Я сделал паузу, потому что здесь следовало бы посмеяться. Альтрурец, однако, не засмеялся, он просто спросил:
— Почему?
— Да потому, что кто-кто, а слуга знал, что их разделяет пропасть, что по понятиям, воспитанию, происхождению они настолько различны, что общаться им будет не легче, чем уроженцам Новой Англии с новозеландцами. Взять хотя бы образование…
— Но, по-моему, вы говорили, что молодые барышни, прислуживающие здесь, на самом деле учительницы.
— Ах, извините. Мне следовало вам объяснить. Видите ли, уговорить американку пойти в услужение стало сейчас совершенно невозможно, разве что предложить ей исключительные условия, как, скажем, в курортной гостинице; поэтому вся домашняя прислуга теперь — это темные иммигранты. В заведениях вроде этого еще не так плохо. Условия труда для девушек здесь напоминают то ли фабрику, то ли магазин. Они могут до известной степени располагать своим временем, рабочие часы у них твердые и относительно сносные, и свободное время они проводят в компании других девушек, равного с ними общественного положения.
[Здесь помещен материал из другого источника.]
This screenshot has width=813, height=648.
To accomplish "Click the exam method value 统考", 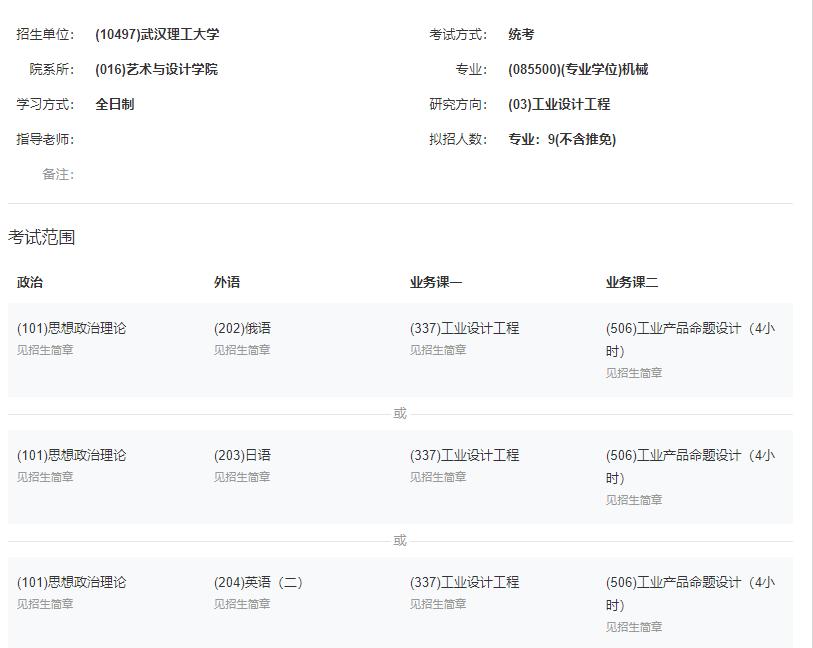I will click(521, 34).
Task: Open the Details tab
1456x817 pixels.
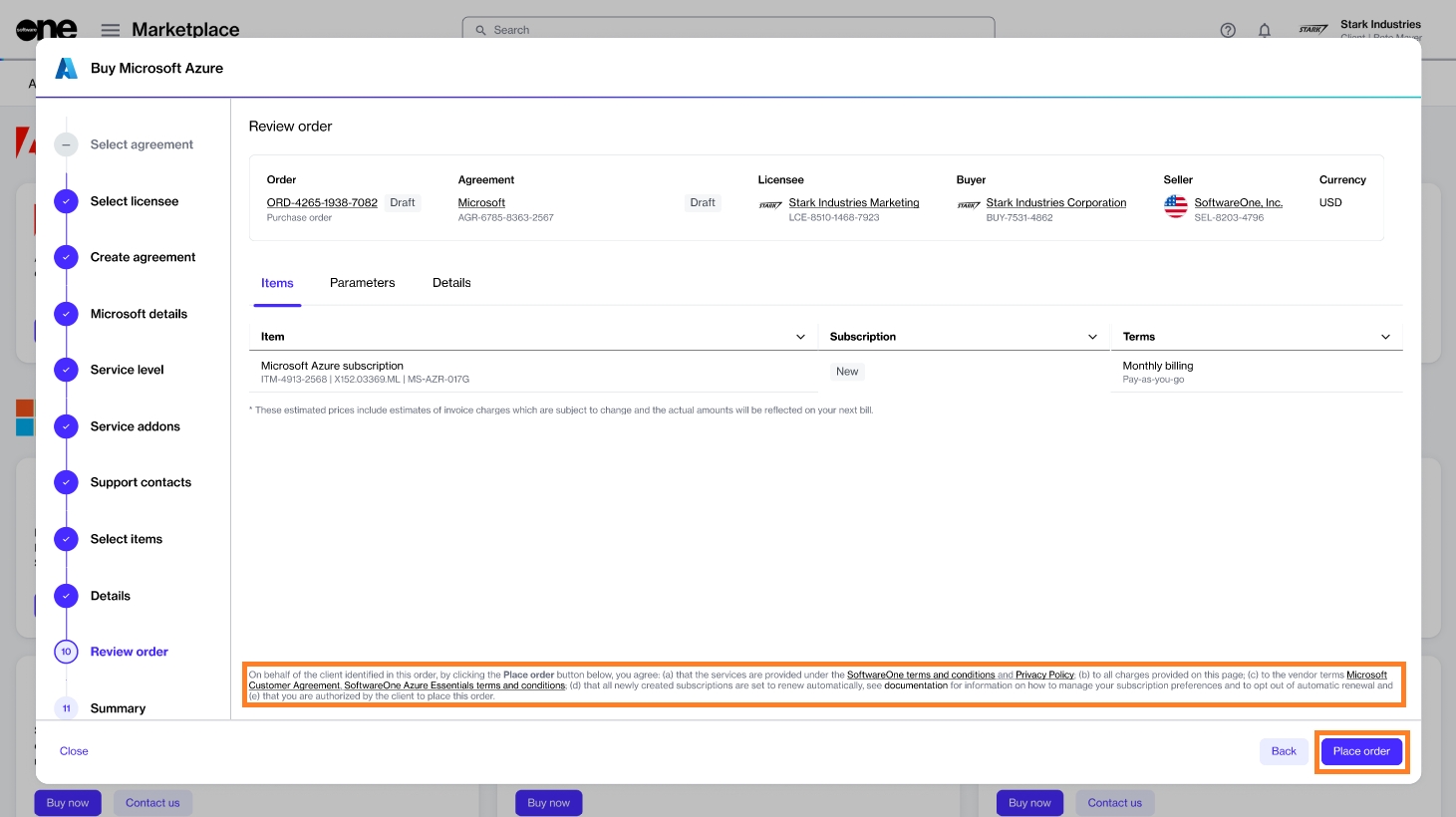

В частном же доме они никогда не смогут распоряжаться своим временем и им не с кем будет даже словом перекинуться. Они будут жить в семье, не являясь ее частью. Американки сознают все это и потому ни за что не идут в домашние прислуги. Даже работа в курортной гостинице имеет для них свои безобразные стороны. Обычай давать чаевые унизителен для тех, кому приходится принимать их. Совать студенту или учительнице доллар за то, чтобы они проявили к вам больше внимания, нехорошо, во всяком случае, мне так кажется. Собственно говоря, вся эта система у нас довольно уродлива. Все, что можно сказать о ней хорошего, это что она действует, и ничего лучшего мы пока не придумали.
— И все же я не понимаю, — сказал альтрурец, — почему именно домашнее услужение унизительно в стране, где всякий труд почетен.
— Но послушайте, голубчик, уж я ли не старался вам объяснить. Как я сказал, у нас существуют разные категории труда, и сравнение их не говорит в пользу домашних услуг. Мне кажется, дело тут главным образом в утрате независимости, связанной с этим родом занятий. Люди, естественно, свысока относятся к тем своим согражданам, которые дают собой помыкать.